** start **

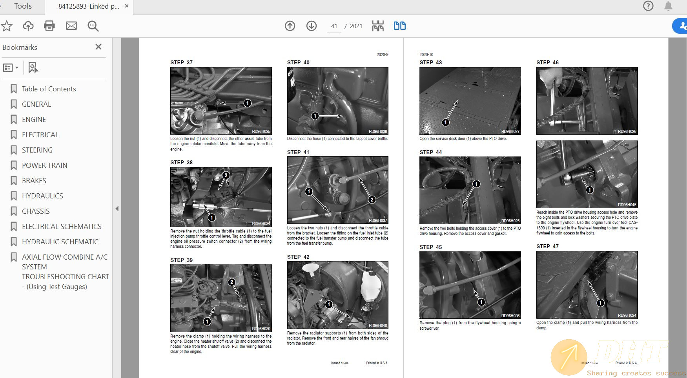Screen dimensions: 687x378
Task: Open the bookmarks options dropdown menu
Action: click(11, 68)
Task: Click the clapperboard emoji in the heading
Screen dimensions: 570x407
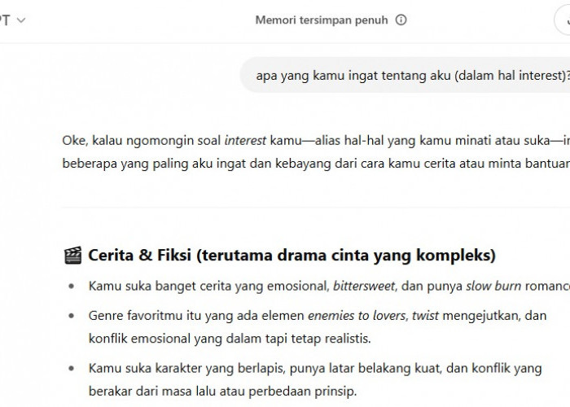Action: [x=72, y=256]
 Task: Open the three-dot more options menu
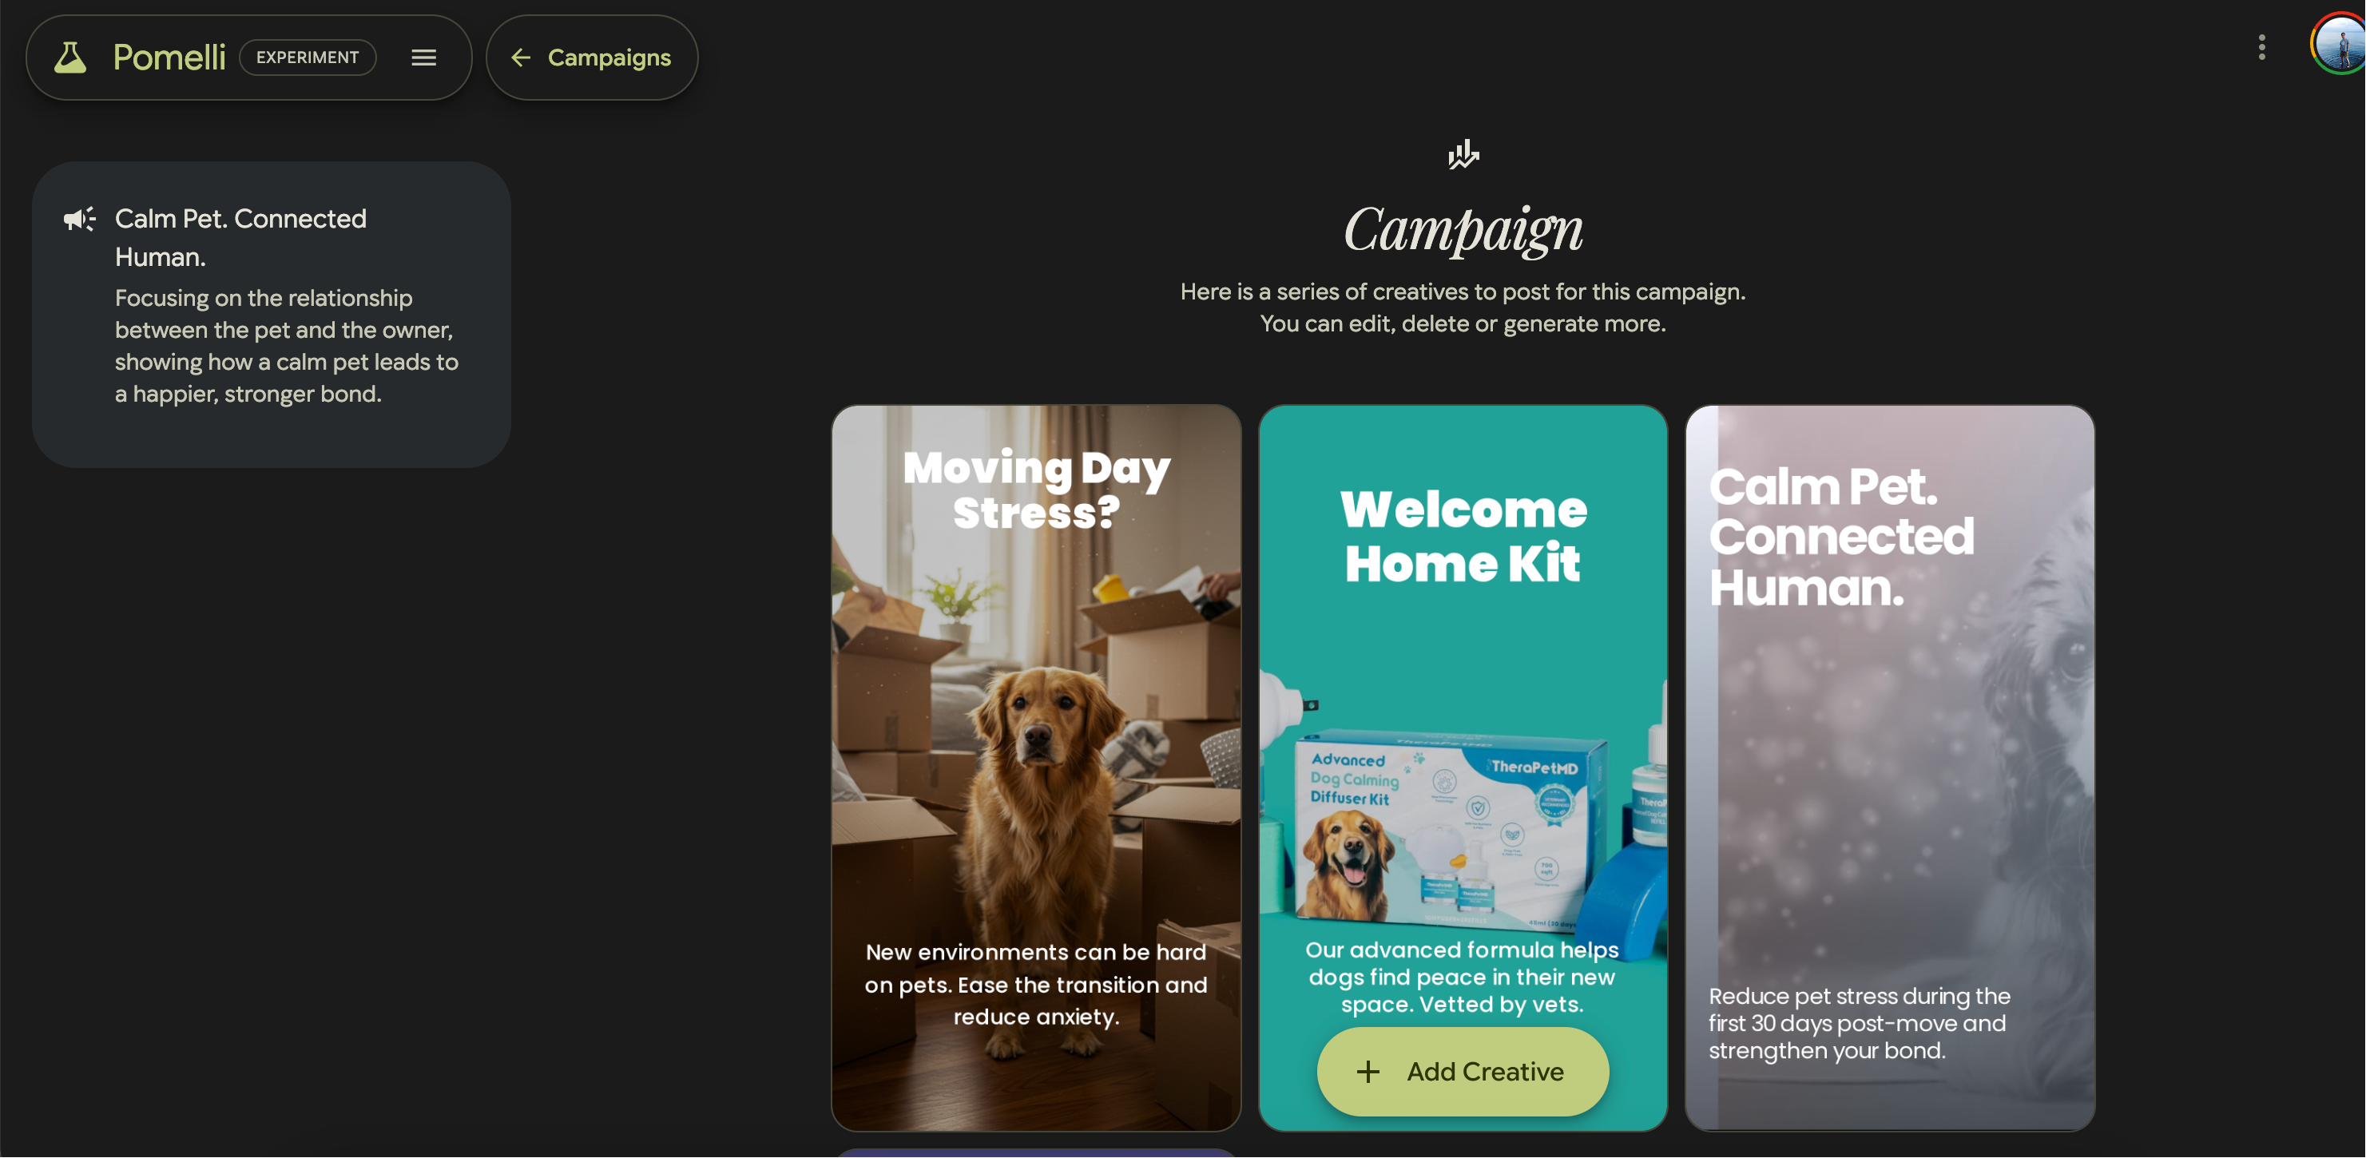(2261, 47)
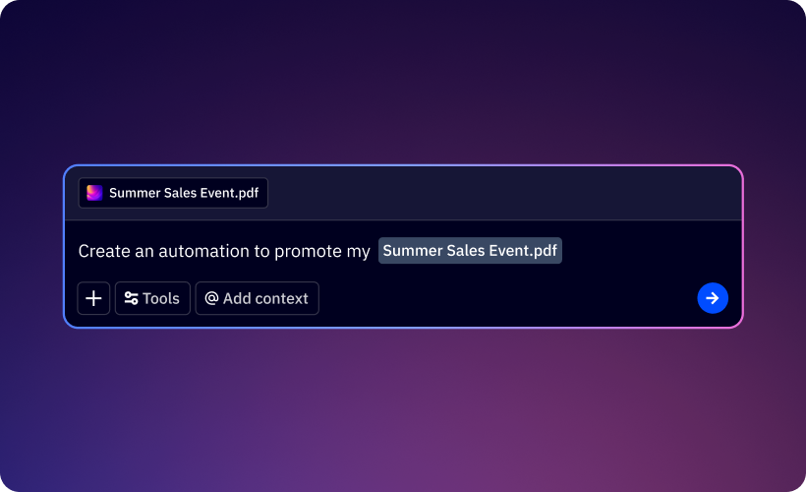The height and width of the screenshot is (492, 806).
Task: Open the Tools menu
Action: [152, 298]
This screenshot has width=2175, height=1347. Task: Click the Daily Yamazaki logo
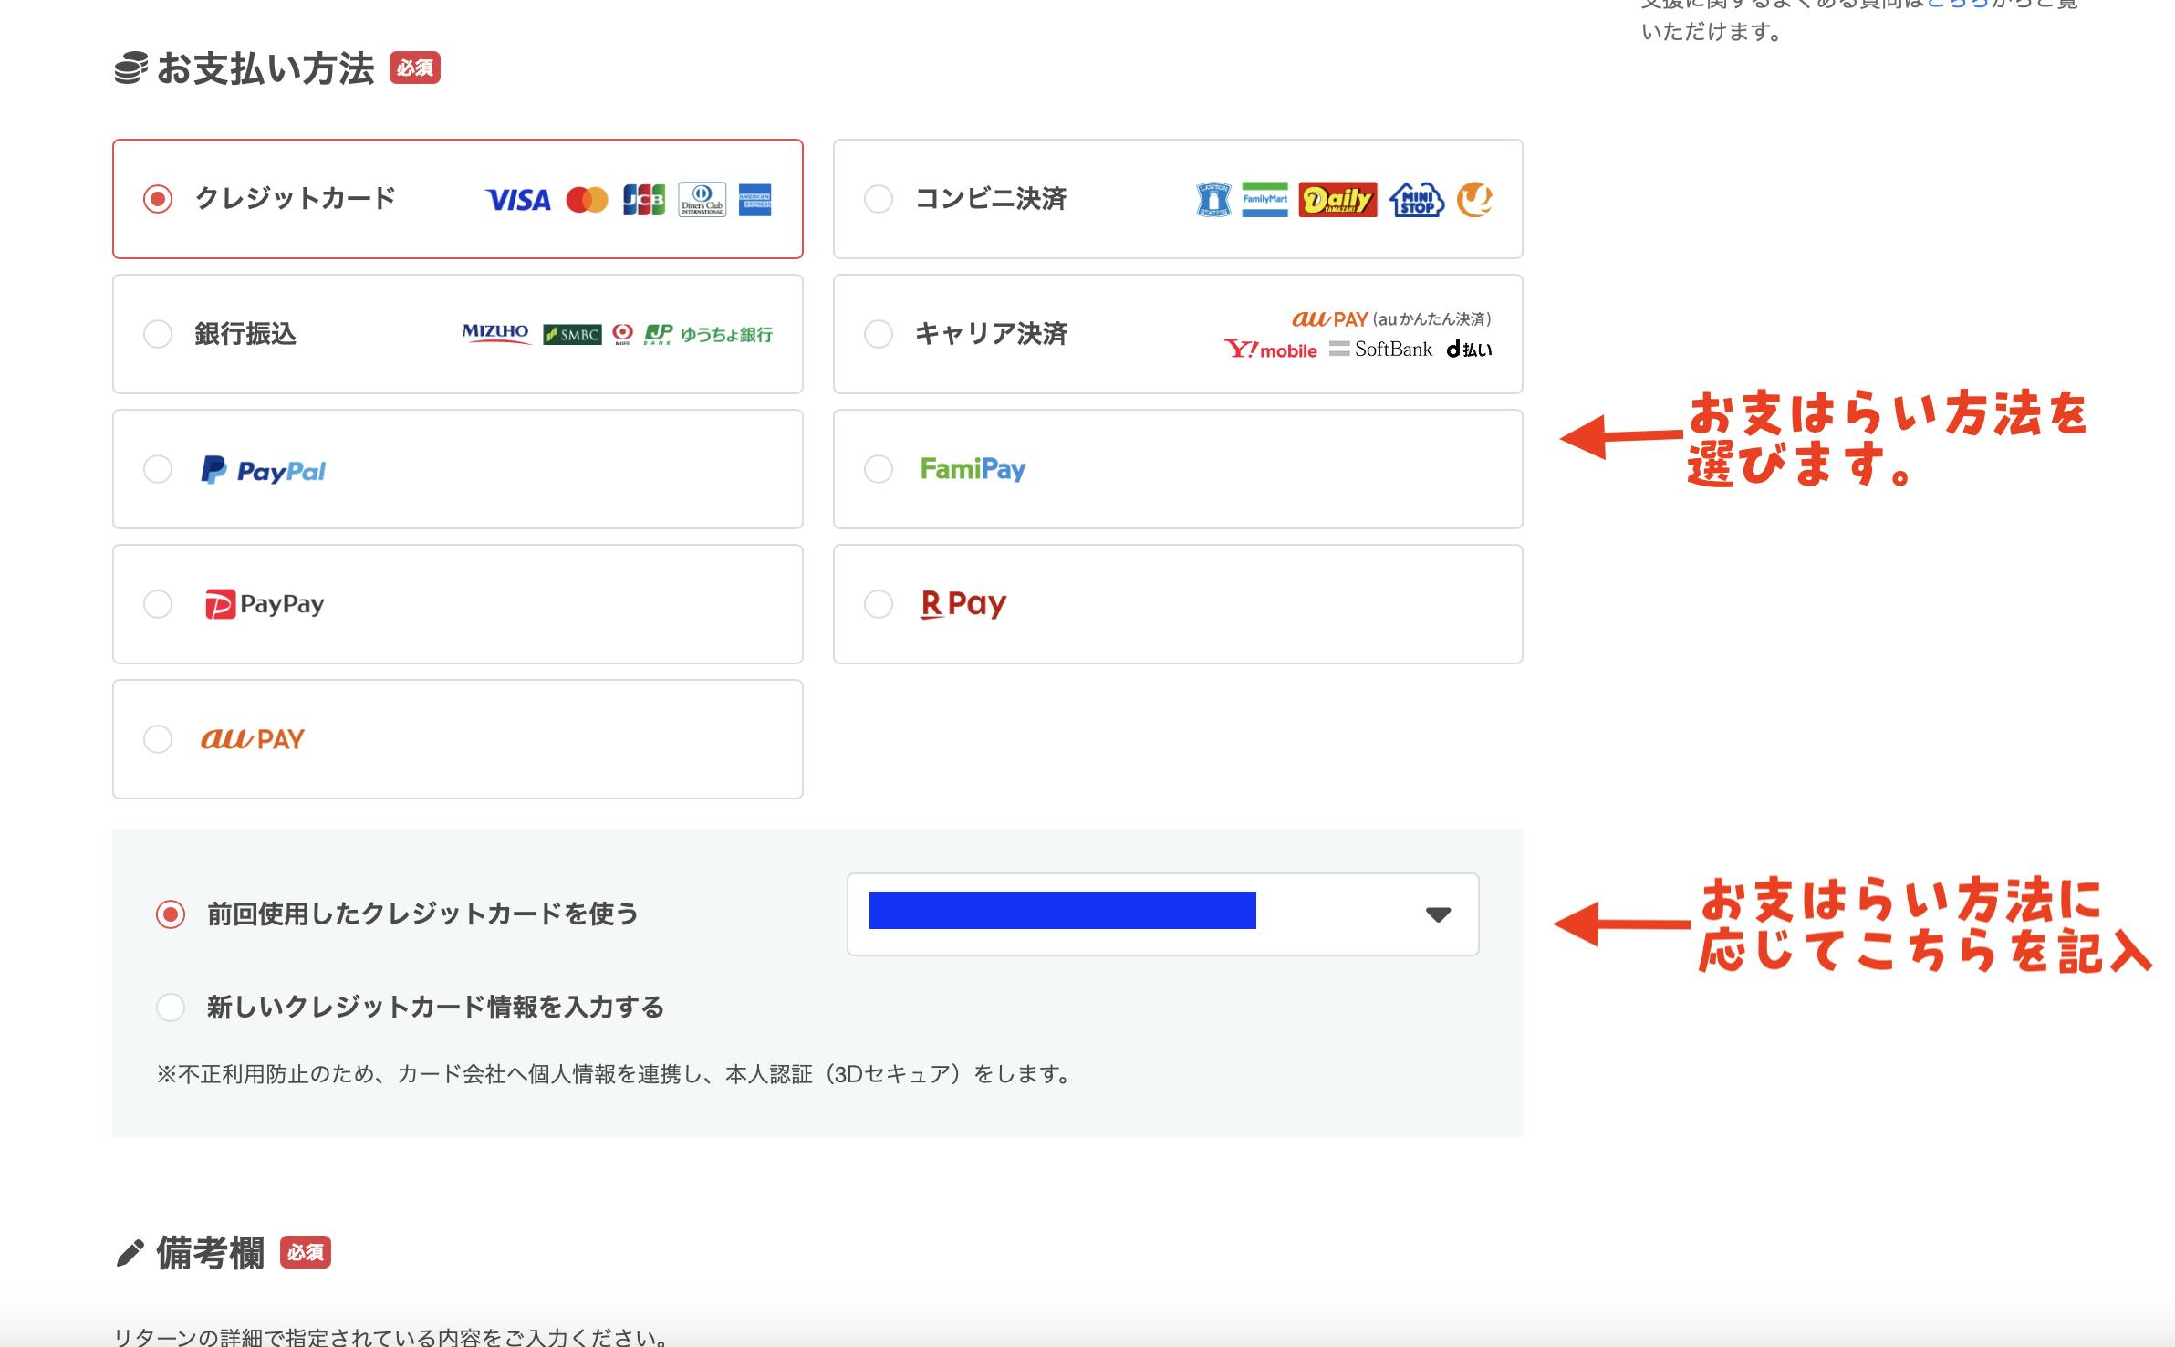[x=1337, y=200]

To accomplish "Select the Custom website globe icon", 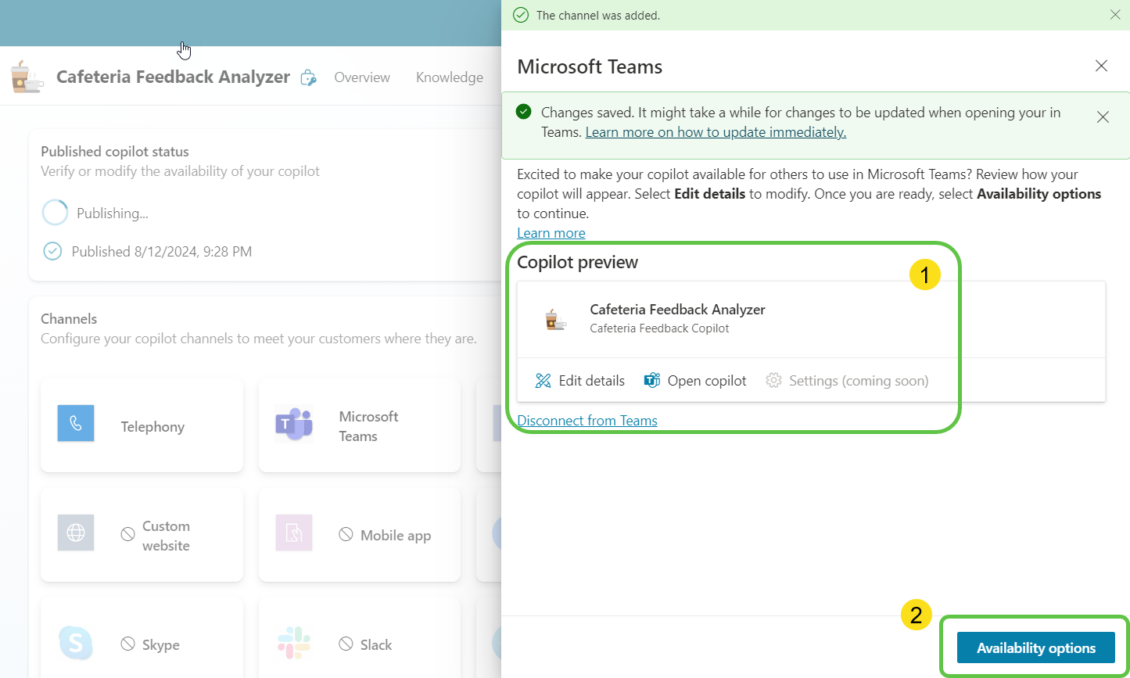I will click(76, 533).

** end **

## Request:
Copy the records from their beginning through the line that contains "Action: [x=72, y=256]", both ends included. In this copy, swap "heading" for "page title", keep everything else the same, and leave out the pictures.

## Final answer:
Screen dimensions: 687x378
Task: Open the bookmarks options dropdown menu
Action: click(11, 68)
Task: Click the clapperboard emoji in the page title
Screen dimensions: 570x407
Action: [x=72, y=256]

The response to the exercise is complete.